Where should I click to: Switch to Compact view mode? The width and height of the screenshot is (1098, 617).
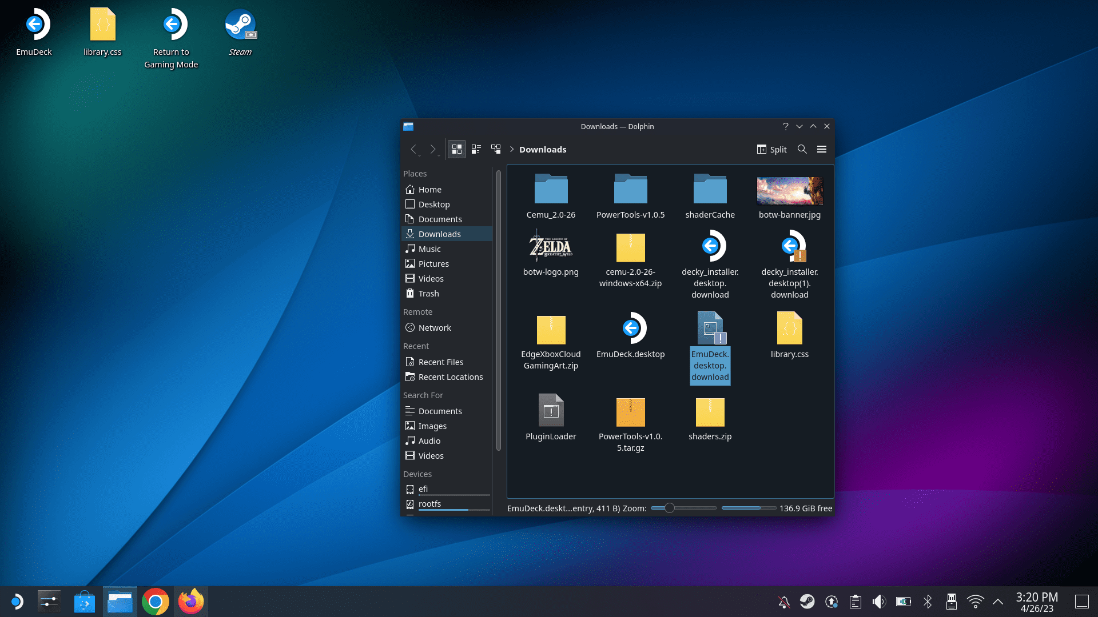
---+---
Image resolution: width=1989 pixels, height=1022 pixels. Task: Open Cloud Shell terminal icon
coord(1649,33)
---+---
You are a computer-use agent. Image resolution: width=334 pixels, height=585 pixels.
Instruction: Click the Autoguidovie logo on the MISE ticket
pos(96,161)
---+---
Please give the stretch from the line containing "You are a computer-use" through the line containing "pos(96,161)" again, replacing "logo" with "emblem" and keeping everything else unchanged.

> _TASK SOLUTION_
You are a computer-use agent. Image resolution: width=334 pixels, height=585 pixels.
Instruction: Click the Autoguidovie emblem on the MISE ticket
pos(96,161)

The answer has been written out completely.